= Aufgabe A =
Nenne alle qualitativen Elemente, die laut Textauszug durch Tarifverträge geregelt werden.
= Aufgabe B =
Beantworte anhand des Textauszugs diese Fragen:
(i) Wie bezeichnet Nihat Öztürk die Form der Interessenvertretung in Deutschland?
(ii) Für welche Art von Angelegenheiten wird ein Beispiel für Mitbestimmungsrechte des Betriebsrates genannt?
(iii) Was wollte der Betriebsrat in Heller laut Greta Civis durchsetzen?
= Aufgabe C =
Schreibe aus dem Textauszug die Stelle ab, die mit „Greta Civis: Und“ anfängt und bis einschließlich „waren bei euch?“ geht.

= Textauszug =
Greta Civis: Du hattest das gesagt, der Unterschied zwischen Betriebsrat und Gewerkschaften war euch nicht klar. Ich bin mir gar nicht sicher, ob das heute allen Leuten so klar ist, der Unterschied zwischen Betriebsrat und Gewerkschaften. Nihat Öztürk hat mir dazu auch einen Ton geschickt, den würde ich noch einmal kurz einspielen:
Nihat Öztürk: An der Existenz von autonomen, unabhängigen Gewerkschaften und Betriebsrat sieht man, dass wir in Deutschland eine Art duale Interessenvertretung haben. Beide Institutionen vertreten die Interessen der abhängig Beschäftigten. Sie haben jedoch unterschiedliche Aufgaben und Rechte, die sich sinnvoll ergänzen. Die Gewerkschaften handeln Entgelte und Arbeitsbedingungen aus. Dazu zählen nicht nur die Löhne, Gehälter und Ausbildungsvergütungen oder Zulagen und Zuschläge, sondern auch zum Beispiel Urlaubsdauer, Urlaubsgeld oder Sonderzahlungen wie Weihnachtsgeld. Aber auch qualitative Elemente wie Verdienstsicherung für ältere Arbeitnehmer und Kündigungsschutz ebenfalls für ältere Arbeitnehmer:innen oder Recht auf Qualifizierung und Altersteilzeit werden durch Tarifverträge geregelt.
Die Rechte des Betriebsrates haben hingegen ganz unterschiedliche Qualitäten. Des Betriebsrates haben hingegen ganz unterschiedliche Qualitäten. Je nach Konfliktfall im Betrieb haben Betriebsräte nur Informationsrechte oder Beratungs- und Mitwirkungsrechte. Aber leider nur ganz, ganz selten Mitbestimmungsrechte. Zum Beispiel bei sozialen Angelegenheiten, jedoch nicht bei wirtschaftlichen Angelegenheiten.
Greta Civis: Und in Heller war es eher so, dass der Betriebsrat dann die Einhaltung der Vorschriften durch die Arbeitenden durchsetzen wollte, oder? Wenn du sagst, die waren nicht so bei euch, oder sie waren bei euch?

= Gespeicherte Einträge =

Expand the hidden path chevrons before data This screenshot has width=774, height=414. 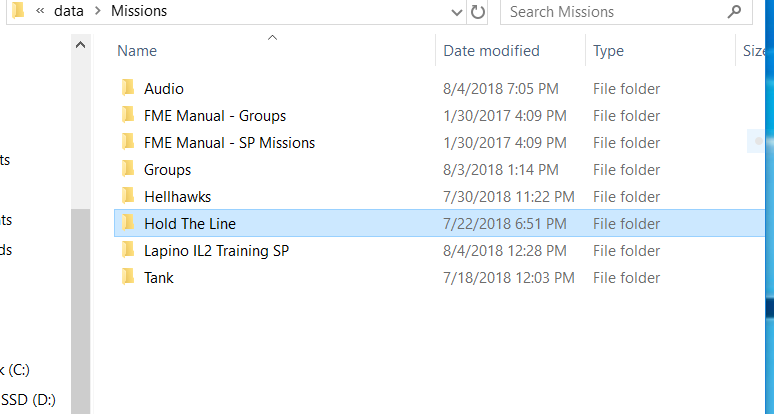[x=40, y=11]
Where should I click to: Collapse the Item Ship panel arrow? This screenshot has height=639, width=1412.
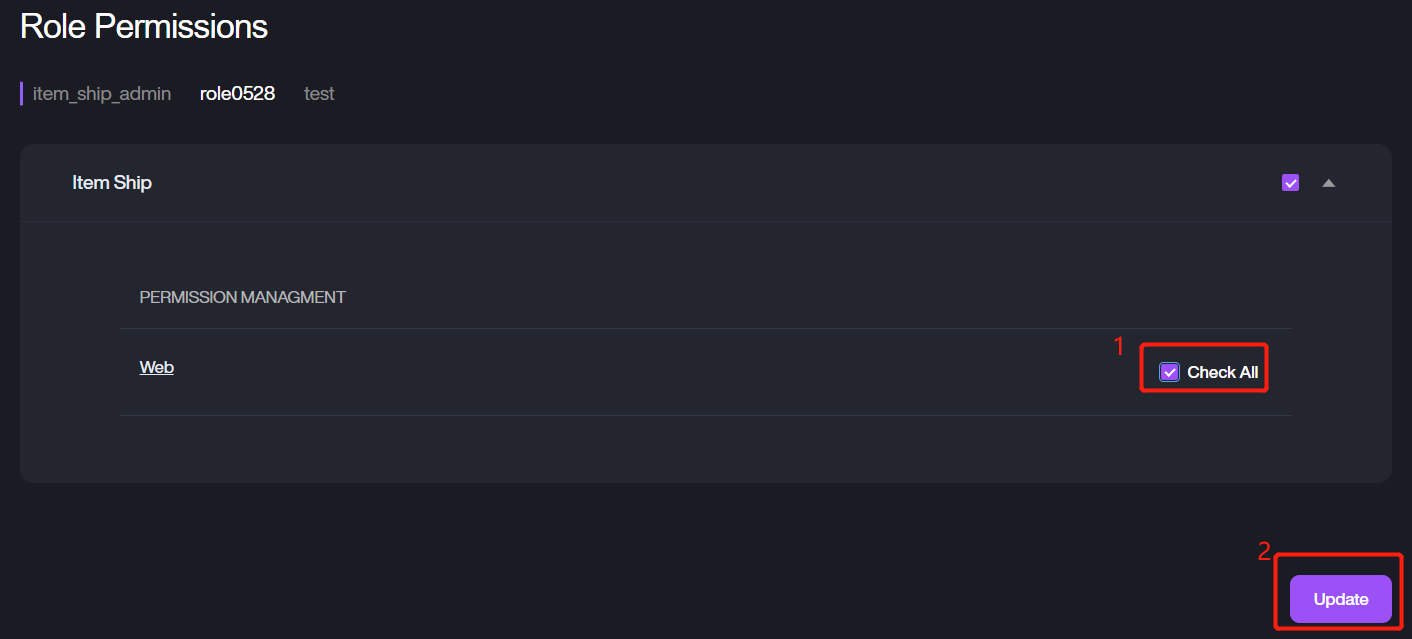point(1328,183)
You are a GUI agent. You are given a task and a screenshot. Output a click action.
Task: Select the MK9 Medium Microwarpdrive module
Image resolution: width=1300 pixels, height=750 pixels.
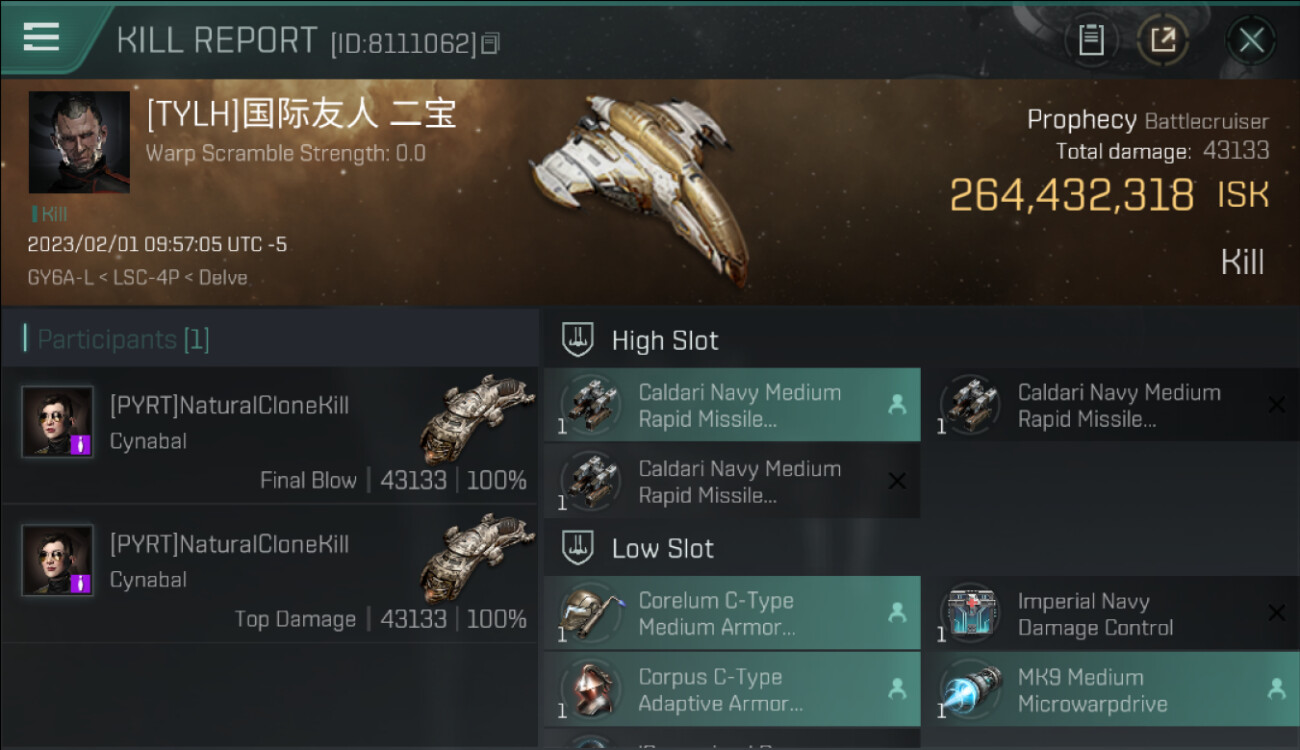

= Antwort A =
- Verdienstsicherung für ältere Arbeitnehmer
- Kündigungsschutz für ältere Arbeitnehmer:innen
- Recht auf Qualifizierung
- Altersteilzeit

= Antwort B =
(i) Als eine Art duale Interessenvertretung.
(ii) Für soziale Angelegenheiten.
(iii) Die Einhaltung der Vorschriften durch die Arbeitenden.

= Antwort C =
Greta Civis: Und in Heller war es eher so, dass der Betriebsrat dann die Einhaltung der Vorschriften durch die Arbeitenden durchsetzen wollte, oder? Wenn du sagst, die waren nicht so bei euch, oder sie waren bei euch?